=== Registros por procesar ===

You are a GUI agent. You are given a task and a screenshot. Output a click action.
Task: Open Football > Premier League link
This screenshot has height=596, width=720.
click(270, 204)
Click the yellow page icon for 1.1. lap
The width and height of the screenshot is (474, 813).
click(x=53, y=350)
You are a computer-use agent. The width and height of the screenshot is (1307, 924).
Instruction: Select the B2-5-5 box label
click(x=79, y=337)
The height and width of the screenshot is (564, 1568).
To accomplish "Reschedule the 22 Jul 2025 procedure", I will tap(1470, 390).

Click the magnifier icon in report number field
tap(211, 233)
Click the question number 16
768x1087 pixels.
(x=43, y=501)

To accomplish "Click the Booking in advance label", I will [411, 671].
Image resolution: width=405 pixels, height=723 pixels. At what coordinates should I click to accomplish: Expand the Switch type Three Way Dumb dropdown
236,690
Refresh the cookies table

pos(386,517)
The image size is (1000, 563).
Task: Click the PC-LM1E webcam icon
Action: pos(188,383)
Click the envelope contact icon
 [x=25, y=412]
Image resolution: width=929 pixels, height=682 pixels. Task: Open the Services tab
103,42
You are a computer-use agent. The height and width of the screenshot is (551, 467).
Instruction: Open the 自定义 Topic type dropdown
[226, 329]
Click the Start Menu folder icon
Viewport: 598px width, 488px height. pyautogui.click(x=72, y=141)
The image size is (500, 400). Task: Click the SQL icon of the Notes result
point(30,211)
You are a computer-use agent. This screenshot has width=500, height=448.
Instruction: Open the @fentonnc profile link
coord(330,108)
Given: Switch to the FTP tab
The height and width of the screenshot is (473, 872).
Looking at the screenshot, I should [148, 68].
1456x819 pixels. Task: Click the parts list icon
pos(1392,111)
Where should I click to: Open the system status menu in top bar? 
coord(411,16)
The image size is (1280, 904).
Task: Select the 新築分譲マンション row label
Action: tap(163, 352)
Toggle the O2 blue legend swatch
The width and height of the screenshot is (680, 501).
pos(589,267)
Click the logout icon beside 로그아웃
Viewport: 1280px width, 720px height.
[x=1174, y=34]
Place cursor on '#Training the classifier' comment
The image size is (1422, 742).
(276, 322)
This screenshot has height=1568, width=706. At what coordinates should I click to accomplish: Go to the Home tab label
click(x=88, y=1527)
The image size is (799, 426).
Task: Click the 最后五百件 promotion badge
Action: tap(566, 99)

=== Tarea ===
Extrae de los registros todas las líneas que contengan la cadena "link", sin modificarlas.

=== Resultado ===
Task: Open Football > Premier League link
Instruction: Open the @fentonnc profile link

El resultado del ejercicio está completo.